Transcribe each line of the records below verbatim, keeping their order and line breaks. Omit the pictures from the transcription.
## START PROVIDED INFORMATION
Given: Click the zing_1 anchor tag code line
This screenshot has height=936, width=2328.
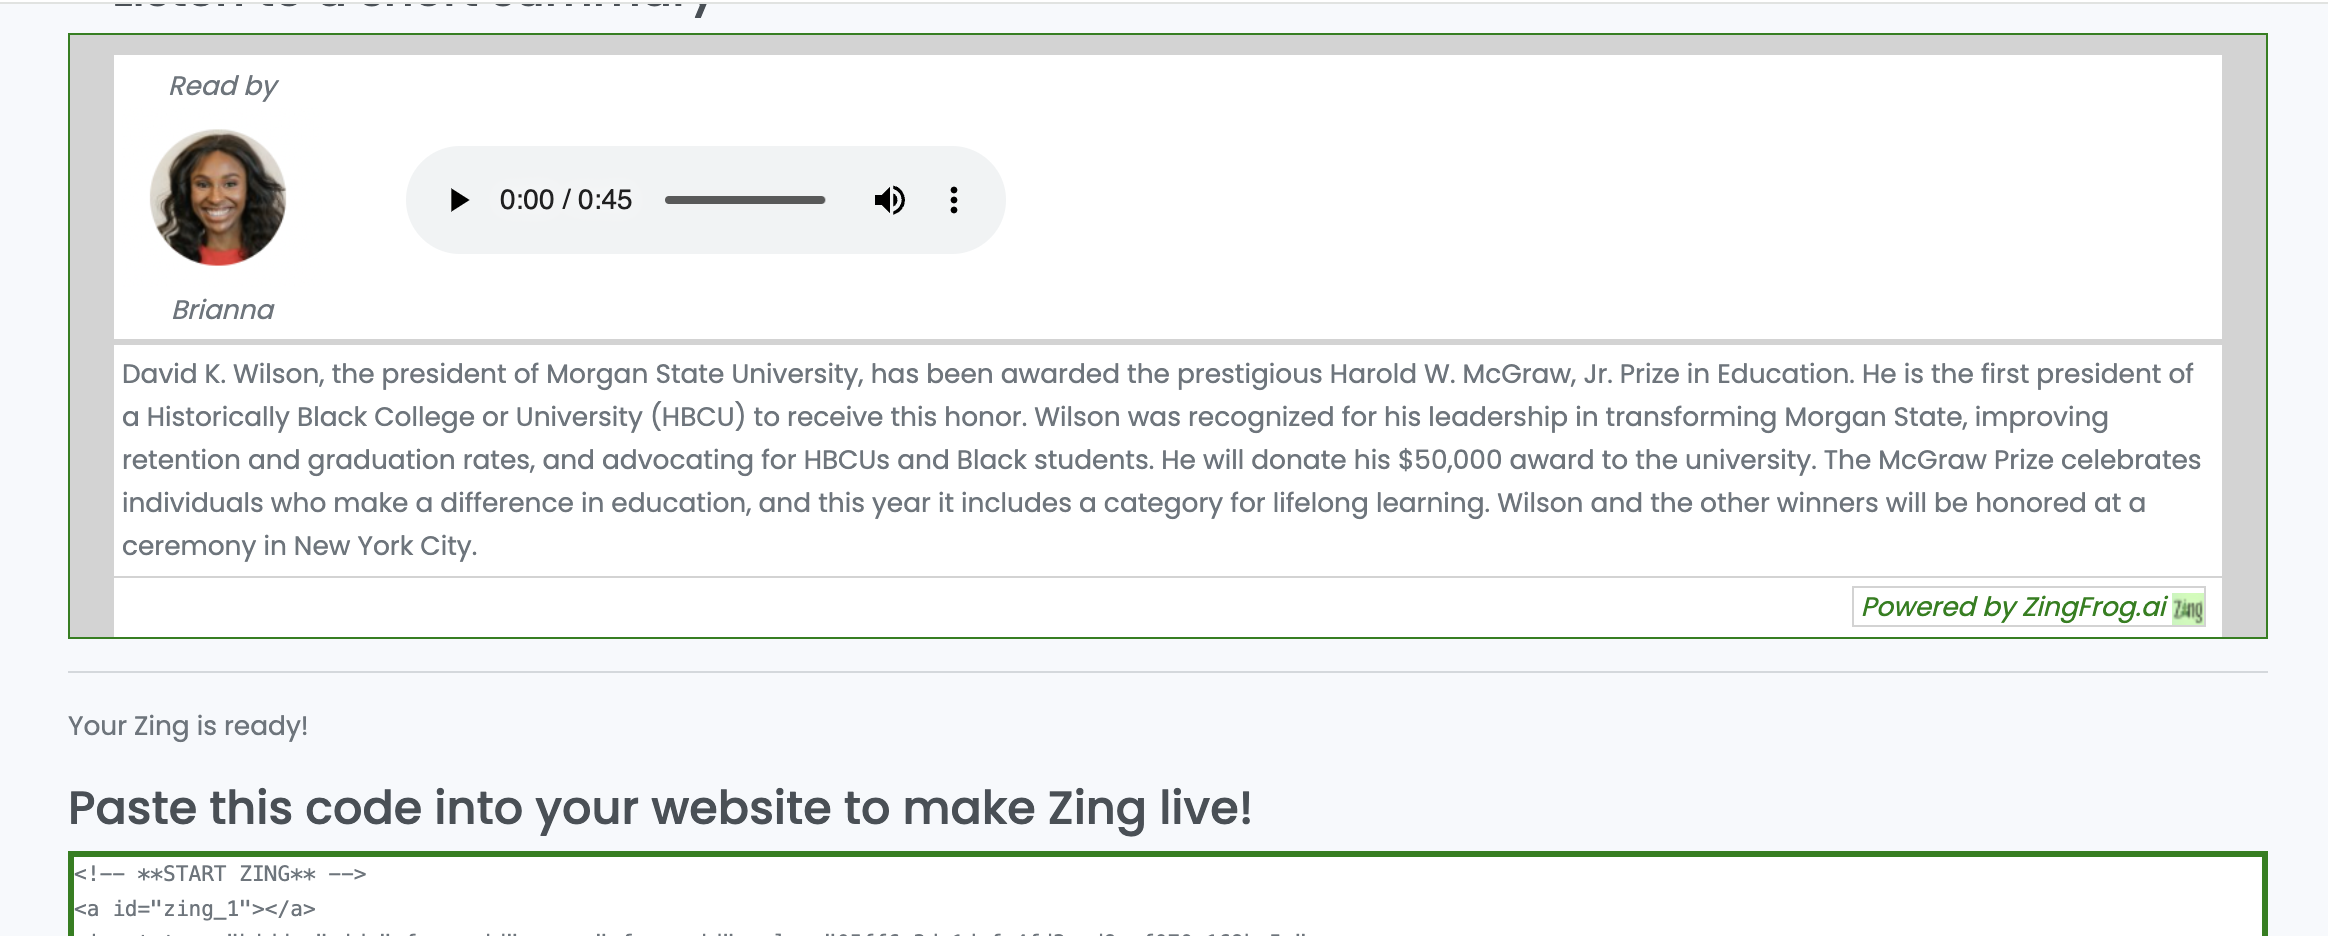Looking at the screenshot, I should (195, 909).
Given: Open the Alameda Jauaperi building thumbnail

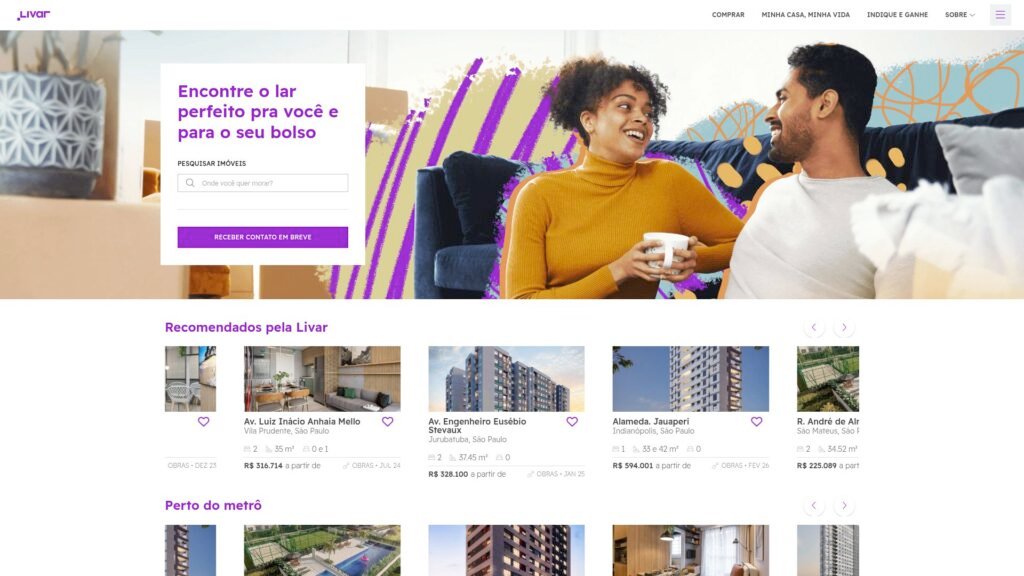Looking at the screenshot, I should pyautogui.click(x=690, y=379).
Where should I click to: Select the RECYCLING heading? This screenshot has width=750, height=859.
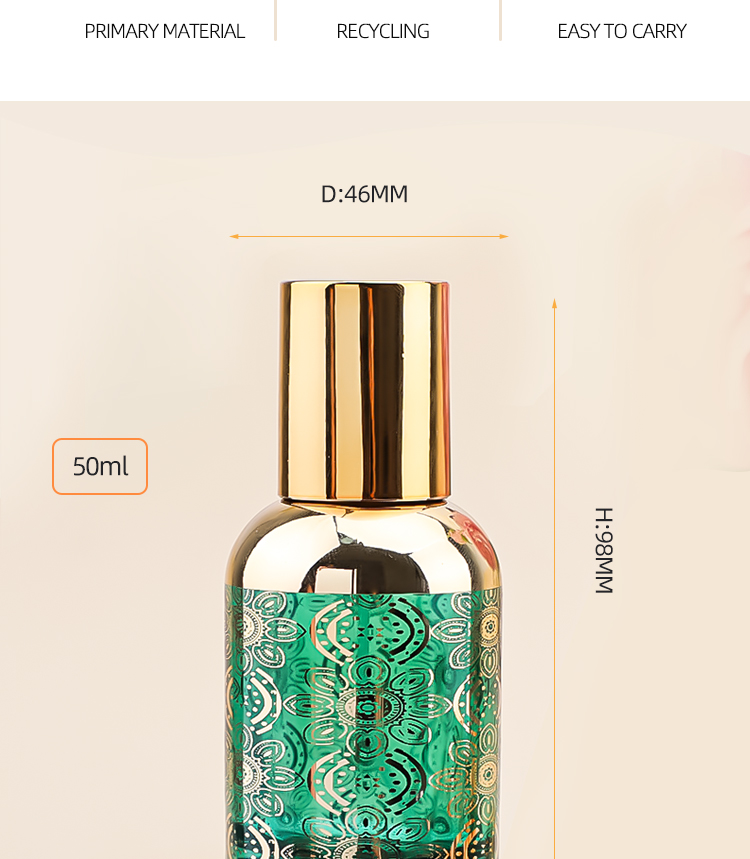383,31
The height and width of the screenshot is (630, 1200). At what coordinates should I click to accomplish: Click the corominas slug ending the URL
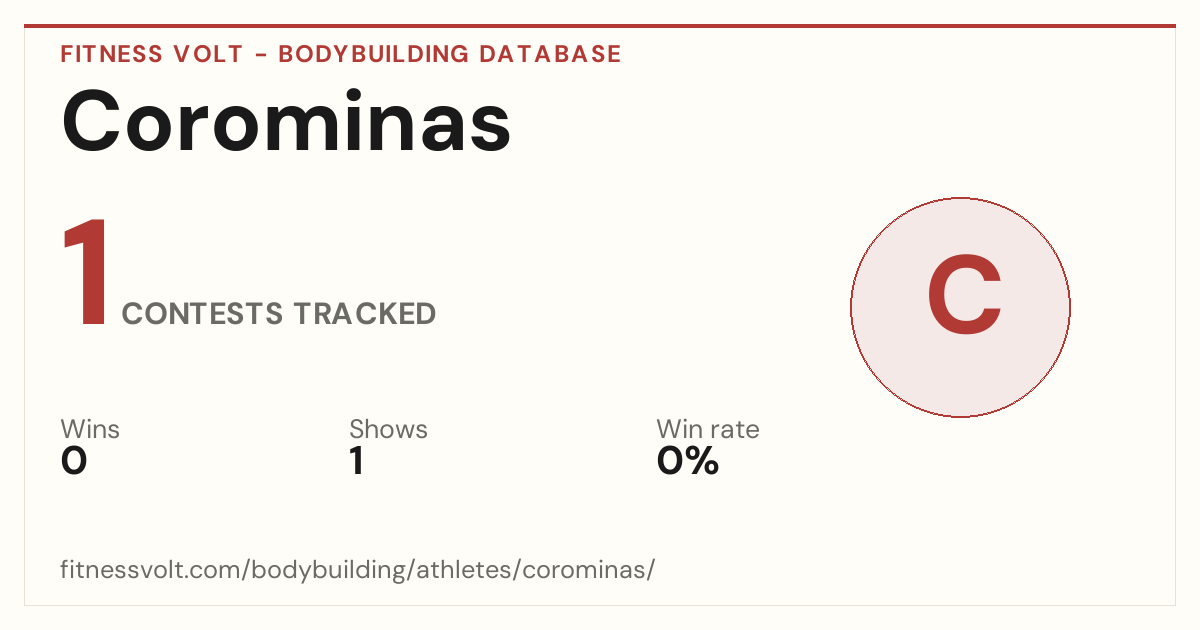point(584,571)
## END PROVIDED INFORMATION
• **PROBLEM SOLUTION**:
Given: Click the zing_1 anchor tag code line
This screenshot has height=936, width=2328.
Looking at the screenshot, I should (195, 909).
Given: Open the Alameda Jauaperi building thumbnail

Looking at the screenshot, I should pyautogui.click(x=690, y=379).
Where should I click to: Select the RECYCLING heading? This screenshot has width=750, height=859.
383,31
The height and width of the screenshot is (630, 1200). At what coordinates should I click to accomplish: Click the corominas slug ending the URL
point(584,571)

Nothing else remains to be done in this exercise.